I use to drink a lot of Monte Velho when I lived in Portugal...kinda hard to find here. Douro wines are a bit softer and lighter kinda like comparing a shiraz and a Rhone. all the above are nice.

T


----------



## drevim (Dec 21, 2005)

I mainly drink wines from the area, Indiana has quite the little wine industry (for now, but don't get me started...f'n legislators :fu ) There are a number of good Ports (not Porto), an awesome petite Shirah, and some very nice Red and White Estate wines from the various wineries around here. Although, I tend to drink the Ports with cigars.

If you have a minute take a look at the link, I particularly like the following wineries: Oliver, Huber, Carousel (favorite), and Butler. We aren't CA or EU, but we do pretty well, in the little ol' midwest.

http://www.indianawines.org/wineries.cfm


----------



## DaveNJ (May 3, 2004)

Wetterhorn said:


> Hey Gorillas!
> 
> What kind of wine do you like when enjoying a cigar?
> 
> ...


1. Port
2. Malbecs from Argentina (Trapiche, Febus)
3. Aussie Shiraz
4. various Chileans reds (they are a great value)
I don't find white wines go well with cigars. The exception is perhaps a Pinot Grigio with a milder Dominican


----------



## Jason78 (Feb 17, 2006)

Port, Cognac, Shiraz and Zinfandel.

You can get a halfway decent port for 10-15 bucks if you know where to look. I tasted one of these cheapos next to an 83 Croft. It wasn't as complex, and was a bit sweeter, but You would never guess it cost 100 bux less.

I also liked the yellowtail Shiraz, it has some chocolatey flavor to it that is really a good match. Sells for 10 Bux too.


happy puffing:z


----------



## pnoon (Jun 8, 2005)

Port with cigars. 
The ONLY way to fly! 
I prefer a 10 year or 20 year tawny port with my cigars.
:2


----------



## mosesbotbol (Sep 21, 2005)

Super Tuscans, Barolos, Burgundy’s, Cote Roties I like to have with cigars. Each of the wines have enough body to go along with a fine Havana. Actually, I’ll just assume have water. Last night I had a 2001 Sauternes that balanced well with my Quay D’Orsay corona. 

I don’t think there’s a wrong wine cigars if you are enjoying both and enjoying your company. I’ll have a cigar with Bielsee or Neuchatel and enjoy just the same.


----------



## Aaron (Nov 28, 2005)

Haven't found a kosher port yet.

Currently a big fan of Australia's Altoona Hills Cab/Shiraz and Merlot and just about anything by Teal Lake.
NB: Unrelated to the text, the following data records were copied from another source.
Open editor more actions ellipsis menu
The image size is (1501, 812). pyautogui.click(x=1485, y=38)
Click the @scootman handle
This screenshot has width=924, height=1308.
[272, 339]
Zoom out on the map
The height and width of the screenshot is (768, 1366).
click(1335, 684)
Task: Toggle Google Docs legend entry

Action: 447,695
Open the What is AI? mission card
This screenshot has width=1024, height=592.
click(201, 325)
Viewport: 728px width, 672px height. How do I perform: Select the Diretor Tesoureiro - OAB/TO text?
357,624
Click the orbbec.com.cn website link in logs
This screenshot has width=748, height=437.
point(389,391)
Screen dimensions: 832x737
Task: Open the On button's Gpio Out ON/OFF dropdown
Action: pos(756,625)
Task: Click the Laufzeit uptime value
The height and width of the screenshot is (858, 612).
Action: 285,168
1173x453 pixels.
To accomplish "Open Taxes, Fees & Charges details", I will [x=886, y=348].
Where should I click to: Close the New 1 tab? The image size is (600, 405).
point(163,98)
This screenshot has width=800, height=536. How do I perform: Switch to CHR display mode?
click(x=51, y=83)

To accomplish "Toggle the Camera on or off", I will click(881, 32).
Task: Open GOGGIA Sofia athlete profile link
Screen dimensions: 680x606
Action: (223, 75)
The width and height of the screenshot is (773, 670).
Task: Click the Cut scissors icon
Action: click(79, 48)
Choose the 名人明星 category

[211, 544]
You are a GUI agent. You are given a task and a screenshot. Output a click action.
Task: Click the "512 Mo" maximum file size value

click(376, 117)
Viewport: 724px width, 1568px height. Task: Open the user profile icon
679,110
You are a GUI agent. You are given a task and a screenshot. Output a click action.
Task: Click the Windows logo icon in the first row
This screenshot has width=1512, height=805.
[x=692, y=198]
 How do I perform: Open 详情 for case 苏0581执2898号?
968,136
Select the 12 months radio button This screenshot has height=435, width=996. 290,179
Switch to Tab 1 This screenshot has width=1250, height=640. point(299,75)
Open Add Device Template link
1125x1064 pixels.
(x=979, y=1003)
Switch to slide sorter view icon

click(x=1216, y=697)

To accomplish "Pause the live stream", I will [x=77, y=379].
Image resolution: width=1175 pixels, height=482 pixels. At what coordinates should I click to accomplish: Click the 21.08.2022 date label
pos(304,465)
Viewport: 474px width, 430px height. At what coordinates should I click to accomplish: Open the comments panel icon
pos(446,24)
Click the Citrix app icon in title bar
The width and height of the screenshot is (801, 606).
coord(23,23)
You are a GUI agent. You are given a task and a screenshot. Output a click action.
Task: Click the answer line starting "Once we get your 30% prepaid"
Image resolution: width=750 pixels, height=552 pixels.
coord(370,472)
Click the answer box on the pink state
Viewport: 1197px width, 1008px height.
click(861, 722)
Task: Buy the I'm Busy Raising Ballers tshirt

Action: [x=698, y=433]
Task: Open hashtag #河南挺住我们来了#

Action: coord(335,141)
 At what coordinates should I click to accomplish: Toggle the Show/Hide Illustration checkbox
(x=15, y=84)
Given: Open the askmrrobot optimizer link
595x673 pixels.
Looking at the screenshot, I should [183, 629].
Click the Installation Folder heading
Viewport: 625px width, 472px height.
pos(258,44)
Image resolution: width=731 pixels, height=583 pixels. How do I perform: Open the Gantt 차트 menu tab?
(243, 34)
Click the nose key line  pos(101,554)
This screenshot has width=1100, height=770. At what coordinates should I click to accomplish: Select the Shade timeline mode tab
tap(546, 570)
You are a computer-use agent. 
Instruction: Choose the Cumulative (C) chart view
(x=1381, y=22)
http://www.queenannewine.com/koswinofaus.html

Keeping kosher, my selection is more limited but there's a good selection out there at reasonable prices.

I also like a chilled slivovitz (Croatian plum brandy) with a cigar.


----------



## tazziedevil (Sep 8, 2005)

I go with a shiraz usually, 

Coonawarra(Australian) and penfolds are good.


----------



## Fat Old Sun (Sep 8, 2005)

Lately it's been mostly Cab and Red Zin. Since the GF prefers her wine light and sweet, I can always count on coming hom to my stash being just the way I left it.


----------



## dadof3illinois (Nov 7, 2004)

Never really like wine much, until Drill and Dave introduced me to Port Wine!!!

I didn't know what I was missing, great stuff. We had some grandfather that had some wonderful coffee flavors then I tried a Fonseca, 27 I believe and the wife and I both loved it.

Thanks again guys for pushing me down another slope!!!!!!!!!!!!!


----------



## Ivory Tower (Nov 18, 2005)

My favorites are grown and produced locally: Saxum, Linne Calodo, Turley, Tablas Creek - mainly Rhone varietals, with some Zinfandels and Bordeauxs. I've been dying to get my hands on a good Sauterne, but not sure how it would pair with the cigars I smoke.


----------